19世紀アメリカで黒人の労働歌にある形が生まれ、これを「ブルース」として世に紹介したのが作曲家ウイリアム・クリストファー・ハンディ。

このハンディさんの伝記をナット・キング・コールが演じたのが、映画「セントルイスブルース」(1958年)。

ハンディーの父親は厳格な神父で、黒人でありながら黒人音楽を否定し息子にも讃美歌を勧める。

父を慕いつつもブルースは価値ある音楽と信じ作曲の道へ、目の病で視力を失いかけるが回復、「セントルイスブルース」が社会に認められ父の理解も得る。

共演がアーサ・キット、日本では「証城寺の狸ばやし」で有名になった。

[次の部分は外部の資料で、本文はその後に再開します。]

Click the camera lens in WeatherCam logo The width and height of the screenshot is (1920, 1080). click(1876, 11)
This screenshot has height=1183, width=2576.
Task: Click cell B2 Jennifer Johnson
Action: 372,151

他にもエラ・フィッツジェラルド、マヘリア・ジャクソンなど大物歌手続々登場の音楽映画だった。

 

ブルースはジャズの大きな要素にもなって、ブギウギ、ジャンプなどの形式で発展、白人のカントリー音楽と融合してロックンロールへビートルズへと、20世紀になくてはならない音楽のひとつとなった。

12小節で同じコード進行を繰り返すのが基本だが、その形式でなくても"BLUES"という言葉が使われる曲も多く生まれた。

 

昭和初期、作曲家服部良一氏が「セントルイスブルース」に触発されてブルース歌謡を生み、その後、ムード歌謡から演歌調から何でもかんでも「ブルース」は流行った。

洋楽の邦題も原題に関わらず、「星空のブルース」「白い渚のブルース」「白い夜霧のブルース」「青い火影のブルース」他、星の数ほど昭和の巷に溢れた。